____ ARTICLE

More like a snapshot than a panorama #nlpoli

Last week, a group called Samara released the results of its research on Canadians and politics.  Democracy 360 they called it.

The media locally covered it, if for no other reason than it showed that Newfoundlanders and Labradorians trailed the country in things like donations to political parties.  Didn’t fit our perception that we all love our politics, some reporters said.

One of the news stories went to Memorial University and talked to students. Results are shocking said one student politician. Students are really politically engaged, apparently.  They talk about politics a lot.

Democracy 360 and the coverage of it are more good examples example of why it pays to look at the details to find out what is going on.

Take the university students, for example.  Memorial University students aren’t that involved, engaged or active in politics.  Only 10% of them turned out for the recent student union elections, according to a story in The Muse. All that talk about how politically aware and involved MUN students are is just…well…errr… talk.

________

● **TASK DIRECTIONS**
Resume the post on the Democracy 360 report, picking up after its last sentence.

____ DATA ROWS

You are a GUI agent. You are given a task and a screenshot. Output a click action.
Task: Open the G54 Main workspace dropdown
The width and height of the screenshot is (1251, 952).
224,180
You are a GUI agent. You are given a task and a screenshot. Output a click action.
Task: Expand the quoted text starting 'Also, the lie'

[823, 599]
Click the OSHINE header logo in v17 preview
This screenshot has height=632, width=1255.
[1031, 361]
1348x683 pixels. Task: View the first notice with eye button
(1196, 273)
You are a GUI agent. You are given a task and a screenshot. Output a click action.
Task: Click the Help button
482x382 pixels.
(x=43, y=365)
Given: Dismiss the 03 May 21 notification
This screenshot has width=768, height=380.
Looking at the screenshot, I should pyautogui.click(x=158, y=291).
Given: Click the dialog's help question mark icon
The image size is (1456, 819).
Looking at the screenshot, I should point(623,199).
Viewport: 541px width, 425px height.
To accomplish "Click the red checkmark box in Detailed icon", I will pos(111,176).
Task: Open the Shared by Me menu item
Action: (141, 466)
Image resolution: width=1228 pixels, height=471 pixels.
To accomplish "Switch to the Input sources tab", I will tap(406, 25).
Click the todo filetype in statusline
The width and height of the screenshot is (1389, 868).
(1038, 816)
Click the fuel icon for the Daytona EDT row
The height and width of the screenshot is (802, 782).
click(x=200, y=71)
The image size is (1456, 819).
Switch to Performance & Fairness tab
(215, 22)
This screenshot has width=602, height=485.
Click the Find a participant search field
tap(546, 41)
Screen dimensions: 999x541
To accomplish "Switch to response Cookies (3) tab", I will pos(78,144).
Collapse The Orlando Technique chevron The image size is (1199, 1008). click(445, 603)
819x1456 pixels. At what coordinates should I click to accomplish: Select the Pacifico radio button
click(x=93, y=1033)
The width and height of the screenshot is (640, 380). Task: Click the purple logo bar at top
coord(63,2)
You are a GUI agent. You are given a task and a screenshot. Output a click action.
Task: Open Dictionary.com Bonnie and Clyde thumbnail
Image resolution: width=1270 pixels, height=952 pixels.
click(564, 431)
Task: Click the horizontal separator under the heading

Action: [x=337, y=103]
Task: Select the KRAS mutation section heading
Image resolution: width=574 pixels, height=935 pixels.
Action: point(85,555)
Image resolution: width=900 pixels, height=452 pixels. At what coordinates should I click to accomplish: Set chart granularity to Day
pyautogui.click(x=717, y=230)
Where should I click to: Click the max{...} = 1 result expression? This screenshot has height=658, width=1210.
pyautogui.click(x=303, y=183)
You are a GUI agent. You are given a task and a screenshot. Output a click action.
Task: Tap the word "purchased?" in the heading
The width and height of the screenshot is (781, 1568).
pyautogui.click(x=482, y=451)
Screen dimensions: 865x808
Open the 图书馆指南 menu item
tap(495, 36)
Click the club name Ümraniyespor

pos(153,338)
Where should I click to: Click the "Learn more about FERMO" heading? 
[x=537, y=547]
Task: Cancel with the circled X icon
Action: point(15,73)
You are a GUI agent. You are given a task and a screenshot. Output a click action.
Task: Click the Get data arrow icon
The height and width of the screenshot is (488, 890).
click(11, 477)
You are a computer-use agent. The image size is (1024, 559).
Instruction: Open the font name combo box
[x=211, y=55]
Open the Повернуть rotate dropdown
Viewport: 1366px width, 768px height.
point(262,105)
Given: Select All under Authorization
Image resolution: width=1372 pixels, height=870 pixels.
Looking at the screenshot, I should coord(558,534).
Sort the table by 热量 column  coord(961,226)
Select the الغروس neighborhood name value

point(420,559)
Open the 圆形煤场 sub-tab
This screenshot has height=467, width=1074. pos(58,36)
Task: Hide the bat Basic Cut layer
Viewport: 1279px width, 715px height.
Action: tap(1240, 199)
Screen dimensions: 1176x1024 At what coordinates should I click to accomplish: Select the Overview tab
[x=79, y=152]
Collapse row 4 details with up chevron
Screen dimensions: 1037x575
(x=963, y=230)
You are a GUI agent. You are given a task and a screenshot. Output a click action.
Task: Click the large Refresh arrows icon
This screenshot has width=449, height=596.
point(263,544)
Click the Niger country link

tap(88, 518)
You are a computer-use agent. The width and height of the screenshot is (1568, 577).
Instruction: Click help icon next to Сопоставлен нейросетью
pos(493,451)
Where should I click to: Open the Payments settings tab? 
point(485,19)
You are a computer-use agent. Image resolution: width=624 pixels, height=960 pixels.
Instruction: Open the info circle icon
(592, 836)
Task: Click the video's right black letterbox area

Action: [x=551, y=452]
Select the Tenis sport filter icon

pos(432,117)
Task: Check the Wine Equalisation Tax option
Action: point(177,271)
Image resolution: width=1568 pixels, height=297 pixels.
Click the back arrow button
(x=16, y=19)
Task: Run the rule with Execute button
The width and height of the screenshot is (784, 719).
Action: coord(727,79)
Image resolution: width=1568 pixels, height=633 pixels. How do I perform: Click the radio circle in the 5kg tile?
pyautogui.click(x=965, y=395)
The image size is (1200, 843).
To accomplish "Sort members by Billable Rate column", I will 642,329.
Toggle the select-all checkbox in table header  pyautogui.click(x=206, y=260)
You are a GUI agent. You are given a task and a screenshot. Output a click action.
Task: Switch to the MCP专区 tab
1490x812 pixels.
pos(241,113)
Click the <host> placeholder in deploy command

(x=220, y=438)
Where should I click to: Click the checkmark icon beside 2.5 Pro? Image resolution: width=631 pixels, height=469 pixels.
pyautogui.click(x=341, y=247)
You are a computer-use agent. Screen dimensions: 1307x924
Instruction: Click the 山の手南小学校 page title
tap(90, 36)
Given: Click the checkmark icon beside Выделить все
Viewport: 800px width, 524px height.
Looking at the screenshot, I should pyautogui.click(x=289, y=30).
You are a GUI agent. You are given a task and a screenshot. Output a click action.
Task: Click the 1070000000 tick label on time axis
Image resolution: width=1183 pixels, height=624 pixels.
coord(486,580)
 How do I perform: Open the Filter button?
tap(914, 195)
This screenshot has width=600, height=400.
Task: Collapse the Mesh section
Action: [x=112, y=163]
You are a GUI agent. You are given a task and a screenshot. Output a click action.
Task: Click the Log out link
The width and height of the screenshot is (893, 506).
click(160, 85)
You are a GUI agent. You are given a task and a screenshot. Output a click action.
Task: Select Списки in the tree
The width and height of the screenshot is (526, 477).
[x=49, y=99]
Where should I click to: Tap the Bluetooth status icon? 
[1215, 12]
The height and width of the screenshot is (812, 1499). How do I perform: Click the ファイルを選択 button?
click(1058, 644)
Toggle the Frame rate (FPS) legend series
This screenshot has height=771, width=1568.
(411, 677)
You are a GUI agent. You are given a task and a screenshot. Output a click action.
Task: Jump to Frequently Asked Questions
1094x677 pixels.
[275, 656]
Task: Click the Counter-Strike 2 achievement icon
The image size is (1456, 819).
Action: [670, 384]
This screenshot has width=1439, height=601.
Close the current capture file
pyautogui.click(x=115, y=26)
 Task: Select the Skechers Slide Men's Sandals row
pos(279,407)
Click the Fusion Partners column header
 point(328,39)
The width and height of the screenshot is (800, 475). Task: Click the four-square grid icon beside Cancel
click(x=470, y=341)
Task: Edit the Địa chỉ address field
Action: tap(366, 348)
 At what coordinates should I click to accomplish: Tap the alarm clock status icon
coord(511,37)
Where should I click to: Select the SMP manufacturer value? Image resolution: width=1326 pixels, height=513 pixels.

________

● **REPLY TO THE TASK**
That’s pretty much the same thing for politics in general in this province.  Perception is one thing.  Reality is quite something else.

And it’s the same thing for this Samara research as well.  It isn’t about politics generally in the country and each of the provinces.  Quite the opposite.  They did online interviews with about 2,400 people to talk about federal politics.  That will give you are fairly reliable look at the whole country. By the time you get to Newfoundland and Labrador, you would be looking at a few hundred at best. Then you’d have to look at those few hundred to see how those people spread across the province or how the sample looked for age, income,  sex, and the rest.  By the time you get to the provincial level,  the information you get from your respondents might not be quite as representative of the province as a whole as the big sample is of the country.

Voter Turnout

Anyone who has studied local politics can tell you that there is a very obvious difference in Newfoundland and Labrador between federal and provincial politics.  Take turnout at elections, for example.   Alex Marland had a tidy little table in a 2009 paper in Newfoundland and Labrador Studies on voter participation. Turnout in federal elections has been typically quite low compared to the rest of the country.

marland - turnout

The turn-out in 2011 was about 53% in Newfoundland Labrador. With the exception of a couple of elections in the late 1950s,  53% is not radically lower than it has been recently.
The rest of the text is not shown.